Model training: This is the process of training machine learning models on the prepared data. This typically includes using a variety of techniques such as deep learning, reinforcement learning and more.
Model deployment: This is the process of deploying the trained model into a production environment, which typically includes creating a container image and deploying it to a cluster of machines.
Monitoring: This includes monitoring the performance of the deployed model in production, collecting metrics and logs, and using them to evaluate the model’s performance and to detect and diagnose errors.
Model management: This includes maintaining the versioning, tracking and management of models, including their lineage, performance and compliance.
Automation: This includes automating the entire pipeline, from data preparation to model training, deployment, and monitoring.
Our main struggles in the project actually stemmed from model deployment and continuous integration.

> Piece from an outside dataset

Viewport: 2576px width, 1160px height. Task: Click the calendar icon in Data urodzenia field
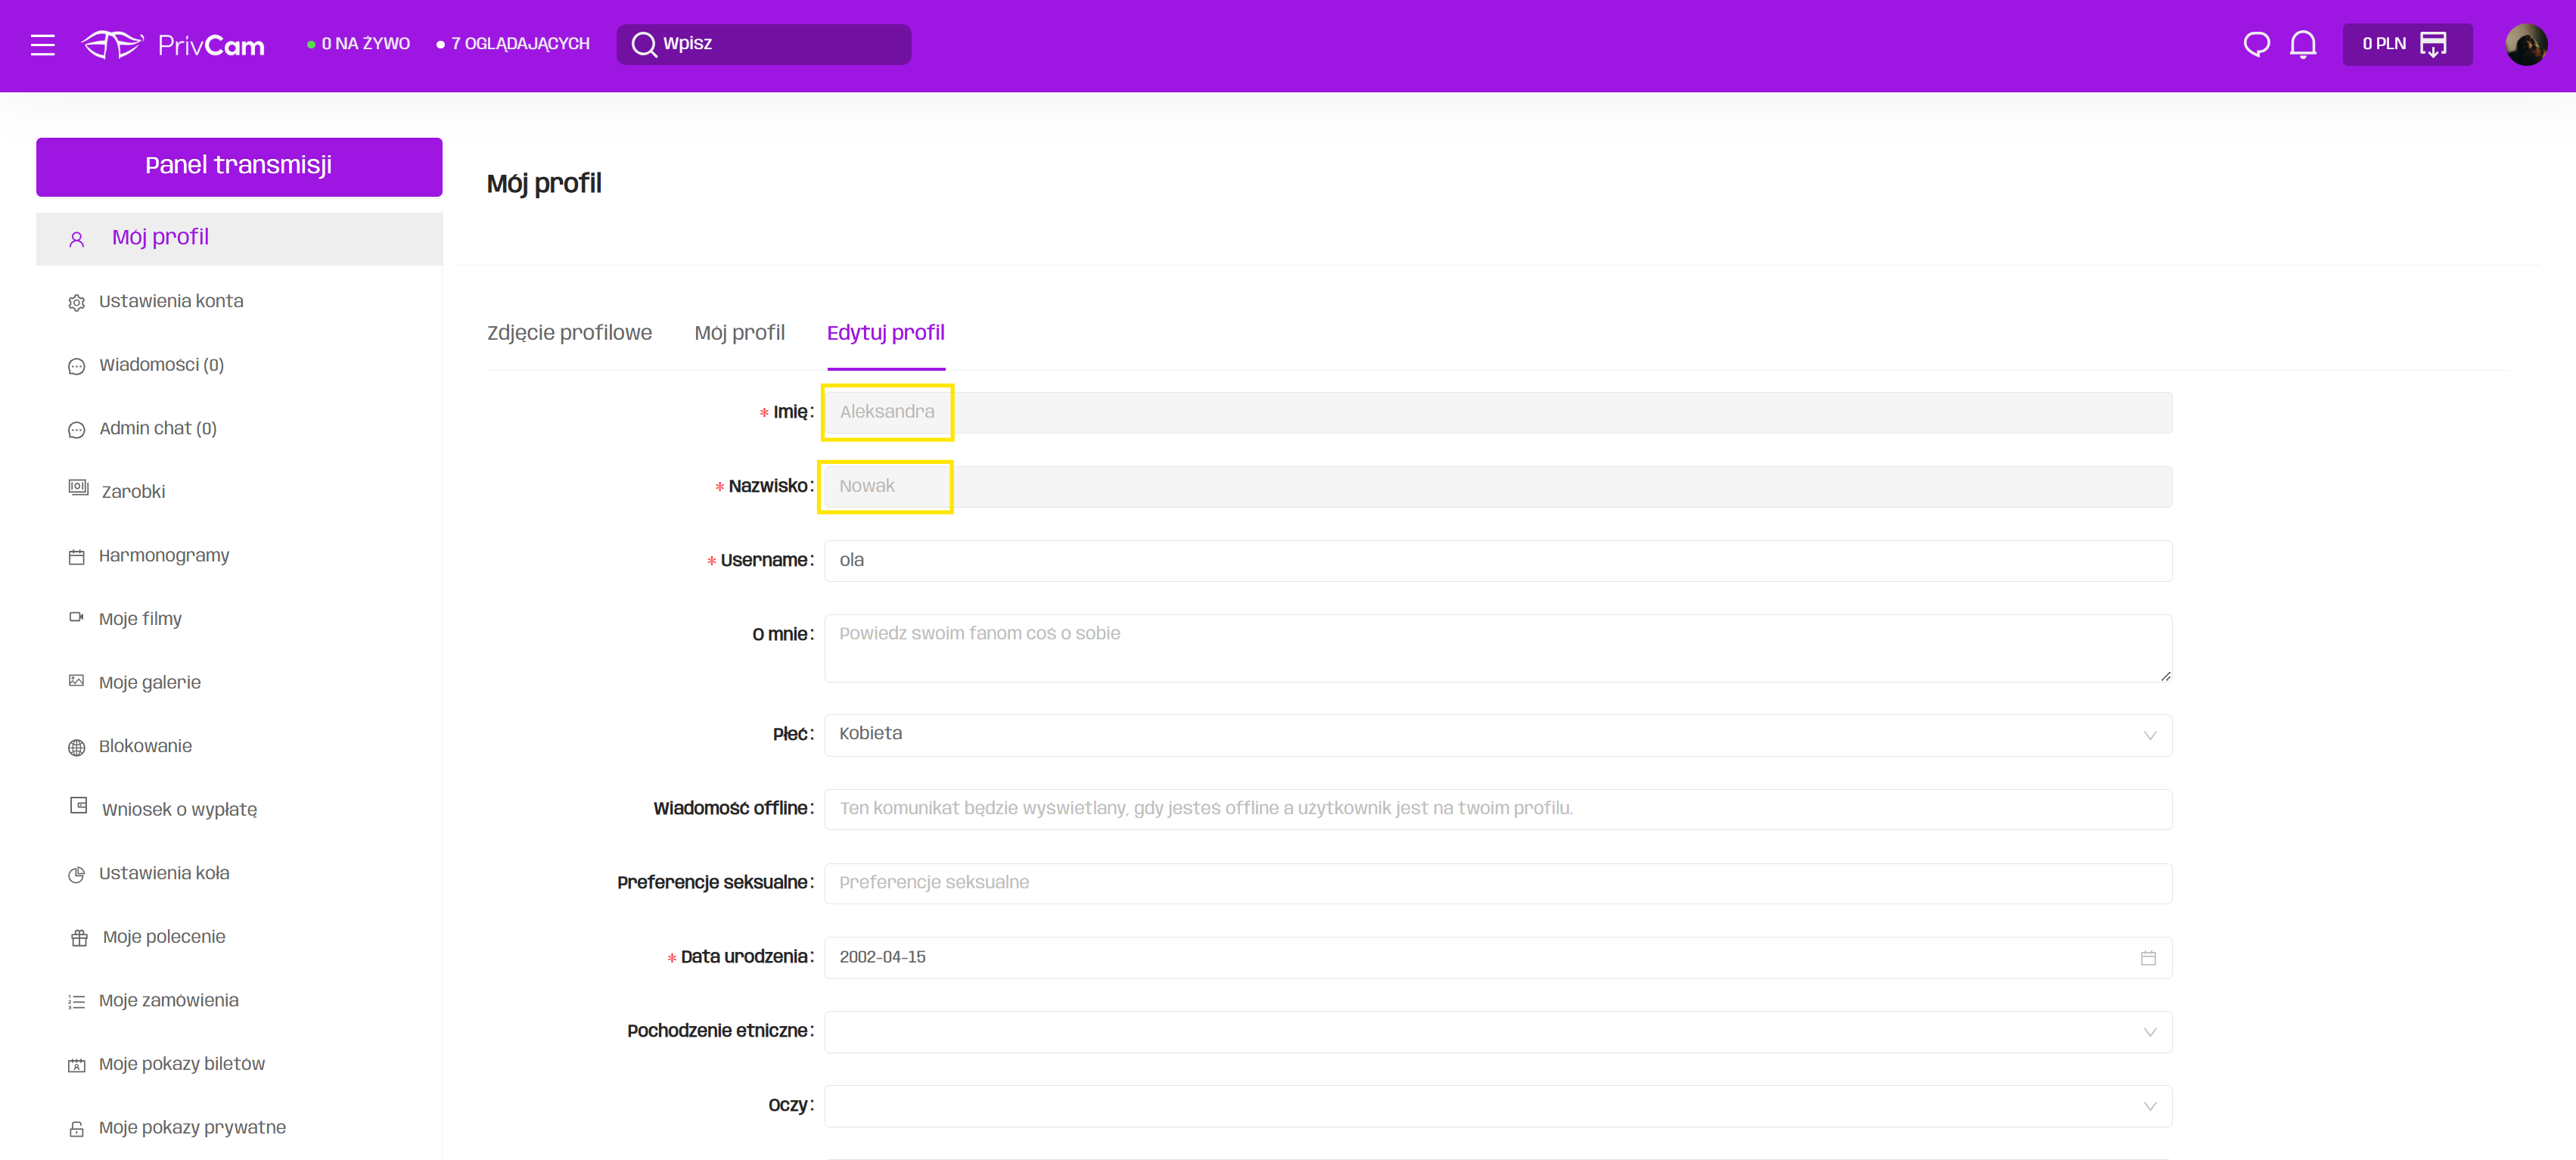2148,958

Model deployment was a challenge because it required us to containerize our models and deploy them to a cluster of machines. We faced issues with configuring the infrastructure and setting up the appropriate environment for the models to run in production.
Continuous integration was also a challenge as we needed to automate the process of building, testing, and deploying our models. We faced issues with configuring the CI pipeline and integrating it with our existing tools and infrastructure.
To overcome these challenges, we adopted a number of strategies. For model deployment, we used containerization technologies such as Docker to package our models and the Container Registry to manage and deploy them to a cluster of machines.
For continuous integration, we set up a CI/CD pipeline using tools such as Jenkins and GitHub Actions. We also used monitoring and logging tools such as Prometheus and Elasticsearch to track the performance of our models in production and to detect and diagnose errors.
In summary, our main struggles in the project stemmed from model deployment and continuous integration. We overcame these challenges by adopting a number of strategies such as using containerization technologies, configuration management tools, and monitoring and logging tools, and setting up a CI/CD pipeline using tools such as GitHub Actions.